Option B: "The individual response procedures have been executed during real incidents and are validated through those experiences. We're implementing quarterly tabletop testing of the full plan. The next scheduled test is [date — within the next month]." Then actually schedule and execute the test.

The correct answer is Option B. Honest answer acknowledging real-world execution plus a commitment to formal testing. If you've handled a real compromised account using the AD6.2 procedure, that IS a test — document it. Then add quarterly testing to your calendar for ongoing validation. Never claim testing that hasn't happened — auditors may ask for evidence.

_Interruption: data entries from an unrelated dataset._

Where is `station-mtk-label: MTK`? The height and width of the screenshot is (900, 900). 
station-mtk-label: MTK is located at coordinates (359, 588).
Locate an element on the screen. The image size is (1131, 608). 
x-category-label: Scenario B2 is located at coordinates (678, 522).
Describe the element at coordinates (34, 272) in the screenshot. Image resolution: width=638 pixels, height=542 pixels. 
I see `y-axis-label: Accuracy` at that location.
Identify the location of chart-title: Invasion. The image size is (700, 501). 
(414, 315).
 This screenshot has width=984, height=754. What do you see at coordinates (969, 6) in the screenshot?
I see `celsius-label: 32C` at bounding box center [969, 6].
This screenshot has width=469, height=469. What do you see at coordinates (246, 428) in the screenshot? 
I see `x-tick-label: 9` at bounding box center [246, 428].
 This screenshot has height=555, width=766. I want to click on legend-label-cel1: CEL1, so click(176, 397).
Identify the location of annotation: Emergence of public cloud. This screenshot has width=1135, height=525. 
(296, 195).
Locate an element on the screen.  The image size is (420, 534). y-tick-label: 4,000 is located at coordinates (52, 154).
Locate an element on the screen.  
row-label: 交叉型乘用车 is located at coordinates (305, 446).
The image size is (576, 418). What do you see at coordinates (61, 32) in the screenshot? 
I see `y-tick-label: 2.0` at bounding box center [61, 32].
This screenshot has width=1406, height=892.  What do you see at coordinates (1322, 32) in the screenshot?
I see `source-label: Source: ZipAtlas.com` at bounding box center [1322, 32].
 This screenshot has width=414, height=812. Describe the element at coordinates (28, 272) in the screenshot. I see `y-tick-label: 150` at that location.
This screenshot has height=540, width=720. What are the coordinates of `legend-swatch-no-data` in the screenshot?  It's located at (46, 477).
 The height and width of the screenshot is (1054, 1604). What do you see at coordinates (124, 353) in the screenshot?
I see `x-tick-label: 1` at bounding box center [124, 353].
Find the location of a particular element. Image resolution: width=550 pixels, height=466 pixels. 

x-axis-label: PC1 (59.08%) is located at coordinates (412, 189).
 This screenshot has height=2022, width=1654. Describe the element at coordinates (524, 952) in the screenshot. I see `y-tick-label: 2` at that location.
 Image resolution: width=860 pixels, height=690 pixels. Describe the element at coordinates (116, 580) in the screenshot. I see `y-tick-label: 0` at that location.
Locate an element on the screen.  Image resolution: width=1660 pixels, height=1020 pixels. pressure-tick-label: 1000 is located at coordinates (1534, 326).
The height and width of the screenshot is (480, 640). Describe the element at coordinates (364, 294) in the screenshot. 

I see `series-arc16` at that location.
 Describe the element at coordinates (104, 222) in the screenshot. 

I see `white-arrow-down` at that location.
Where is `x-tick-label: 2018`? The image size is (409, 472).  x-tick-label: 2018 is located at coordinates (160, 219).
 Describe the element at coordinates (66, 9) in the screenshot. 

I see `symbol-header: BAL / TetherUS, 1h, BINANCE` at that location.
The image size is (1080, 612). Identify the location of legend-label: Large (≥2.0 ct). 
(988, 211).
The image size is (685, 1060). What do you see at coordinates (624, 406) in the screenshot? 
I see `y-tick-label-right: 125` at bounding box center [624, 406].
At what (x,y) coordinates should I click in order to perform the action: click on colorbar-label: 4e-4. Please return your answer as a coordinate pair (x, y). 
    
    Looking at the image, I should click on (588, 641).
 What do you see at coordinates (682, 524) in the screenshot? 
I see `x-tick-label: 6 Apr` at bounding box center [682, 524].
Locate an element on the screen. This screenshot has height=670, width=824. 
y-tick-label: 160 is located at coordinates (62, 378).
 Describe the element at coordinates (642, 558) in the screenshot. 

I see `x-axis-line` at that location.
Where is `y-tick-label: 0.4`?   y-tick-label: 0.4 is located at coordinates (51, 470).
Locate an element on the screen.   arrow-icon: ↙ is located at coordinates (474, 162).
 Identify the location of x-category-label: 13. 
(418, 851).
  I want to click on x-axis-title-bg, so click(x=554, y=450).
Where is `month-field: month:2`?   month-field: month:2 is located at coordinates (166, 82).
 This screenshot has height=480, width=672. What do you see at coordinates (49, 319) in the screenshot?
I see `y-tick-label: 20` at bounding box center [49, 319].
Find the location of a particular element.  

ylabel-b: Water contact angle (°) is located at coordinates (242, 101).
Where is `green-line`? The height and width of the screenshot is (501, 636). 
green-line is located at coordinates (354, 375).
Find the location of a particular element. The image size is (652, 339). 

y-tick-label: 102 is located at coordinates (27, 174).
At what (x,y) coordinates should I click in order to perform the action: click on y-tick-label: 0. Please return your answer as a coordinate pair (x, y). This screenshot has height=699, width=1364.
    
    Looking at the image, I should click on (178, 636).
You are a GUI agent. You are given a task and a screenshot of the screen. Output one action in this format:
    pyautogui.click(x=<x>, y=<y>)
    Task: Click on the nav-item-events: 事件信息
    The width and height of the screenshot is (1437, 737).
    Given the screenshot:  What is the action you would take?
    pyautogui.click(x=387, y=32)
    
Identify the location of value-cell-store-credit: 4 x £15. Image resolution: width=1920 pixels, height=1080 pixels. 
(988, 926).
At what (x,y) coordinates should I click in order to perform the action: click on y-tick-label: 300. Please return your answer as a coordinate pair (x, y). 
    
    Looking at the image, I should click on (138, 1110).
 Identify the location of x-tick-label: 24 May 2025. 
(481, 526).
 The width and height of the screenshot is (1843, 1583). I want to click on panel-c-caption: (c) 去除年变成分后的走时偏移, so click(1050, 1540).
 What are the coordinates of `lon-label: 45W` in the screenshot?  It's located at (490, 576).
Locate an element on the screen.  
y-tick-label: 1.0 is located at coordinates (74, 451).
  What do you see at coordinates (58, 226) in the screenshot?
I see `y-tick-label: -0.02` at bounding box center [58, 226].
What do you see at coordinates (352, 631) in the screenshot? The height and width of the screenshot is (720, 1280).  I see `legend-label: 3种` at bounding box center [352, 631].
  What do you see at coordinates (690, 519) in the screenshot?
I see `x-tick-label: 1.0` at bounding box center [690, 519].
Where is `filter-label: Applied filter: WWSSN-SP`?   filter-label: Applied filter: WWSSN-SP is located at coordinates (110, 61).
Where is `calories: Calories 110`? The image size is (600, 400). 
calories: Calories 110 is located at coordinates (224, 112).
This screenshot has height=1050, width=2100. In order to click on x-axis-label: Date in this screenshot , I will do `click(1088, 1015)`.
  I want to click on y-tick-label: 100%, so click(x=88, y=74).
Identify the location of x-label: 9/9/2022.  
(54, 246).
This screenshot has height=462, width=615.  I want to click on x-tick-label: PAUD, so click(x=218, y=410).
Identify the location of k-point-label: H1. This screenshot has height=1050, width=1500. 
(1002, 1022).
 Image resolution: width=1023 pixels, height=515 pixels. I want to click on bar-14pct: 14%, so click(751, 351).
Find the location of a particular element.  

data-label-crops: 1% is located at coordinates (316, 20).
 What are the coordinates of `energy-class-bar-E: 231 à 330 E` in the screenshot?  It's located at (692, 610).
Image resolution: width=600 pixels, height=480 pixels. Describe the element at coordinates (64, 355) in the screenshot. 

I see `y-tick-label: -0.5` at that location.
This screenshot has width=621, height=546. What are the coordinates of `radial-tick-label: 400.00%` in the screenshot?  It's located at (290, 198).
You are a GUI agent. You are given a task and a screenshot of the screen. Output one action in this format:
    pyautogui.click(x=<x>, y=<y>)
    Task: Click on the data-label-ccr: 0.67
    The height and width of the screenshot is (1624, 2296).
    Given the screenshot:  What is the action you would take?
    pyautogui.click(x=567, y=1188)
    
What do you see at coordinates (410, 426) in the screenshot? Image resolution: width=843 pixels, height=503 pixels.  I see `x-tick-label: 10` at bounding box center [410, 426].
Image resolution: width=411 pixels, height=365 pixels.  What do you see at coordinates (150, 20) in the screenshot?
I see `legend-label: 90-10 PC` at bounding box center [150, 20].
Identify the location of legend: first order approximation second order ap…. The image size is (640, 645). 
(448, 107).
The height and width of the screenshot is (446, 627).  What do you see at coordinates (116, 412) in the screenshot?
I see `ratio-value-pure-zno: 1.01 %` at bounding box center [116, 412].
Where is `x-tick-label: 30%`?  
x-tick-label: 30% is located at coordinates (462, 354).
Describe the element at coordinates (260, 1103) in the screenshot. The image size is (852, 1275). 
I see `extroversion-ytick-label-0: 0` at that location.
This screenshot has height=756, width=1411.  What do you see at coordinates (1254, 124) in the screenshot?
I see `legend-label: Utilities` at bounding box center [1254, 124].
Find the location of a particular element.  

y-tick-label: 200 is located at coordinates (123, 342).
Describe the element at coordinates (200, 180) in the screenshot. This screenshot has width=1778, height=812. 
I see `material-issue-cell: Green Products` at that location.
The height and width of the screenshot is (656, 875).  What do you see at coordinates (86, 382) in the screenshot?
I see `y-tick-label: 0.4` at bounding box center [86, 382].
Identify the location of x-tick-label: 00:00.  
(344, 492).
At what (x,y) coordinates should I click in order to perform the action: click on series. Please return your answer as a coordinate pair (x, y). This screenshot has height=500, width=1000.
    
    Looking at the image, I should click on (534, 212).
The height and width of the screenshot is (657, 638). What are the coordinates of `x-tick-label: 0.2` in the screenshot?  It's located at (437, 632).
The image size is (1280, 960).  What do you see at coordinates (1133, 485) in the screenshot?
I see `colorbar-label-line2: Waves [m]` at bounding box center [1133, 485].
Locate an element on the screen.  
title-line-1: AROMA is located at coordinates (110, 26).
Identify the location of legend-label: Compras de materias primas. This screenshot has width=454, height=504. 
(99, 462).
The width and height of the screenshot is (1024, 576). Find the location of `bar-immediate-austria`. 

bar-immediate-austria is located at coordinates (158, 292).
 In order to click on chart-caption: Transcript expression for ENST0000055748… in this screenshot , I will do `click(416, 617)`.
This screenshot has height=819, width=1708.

Try it: Assemble your Incident Response Plan

1. Copy the IRP template into a Word document 2. Replace all bracketed sections with your organization's details 3. Attach the AD6 procedures as appendices (copy from your SecurityScripts folder) 4. Attach the escalation contact sheet (AD5.10) 5. Attach the incident report template (AD6.9) 6. Send to your manager for review and approval 7. Schedule quarterly procedure testing in your calendar

The assembled IRP package should be 10-12 pages total. Management approval converts your personal procedures into an organizational plan — authorizing you to take response actions (session revocation, password resets) during incidents without seeking approval each time.

What is the relationship between the IRP (this document) and the AD6 response procedures?
The IRP replaces the AD6 procedures — The IRP references the procedures, it doesn't replace them.
The AD6 procedures are summaries of the IRP — The opposite: the IRP is a governance wrapper around the detailed AD6 procedures.
They're separate documents with no connection — They're tightly connected: the IRP authorizes the procedures and the procedures are appendices to the IRP.
The IRP is the governance document that defines roles, severity levels, escalation, and communication. The AD6 procedures are the operational appendices that provide step-by-step technical response. Together they form a complete incident response capability: the IRP says WHO, WHAT, and WHEN; the procedures say HOW — Correct. This separation means management can approve the IRP without understanding PowerShell, and the IT admin can execute procedures without seeking approval for each step. The governance and the operations are connected but serve different audiences.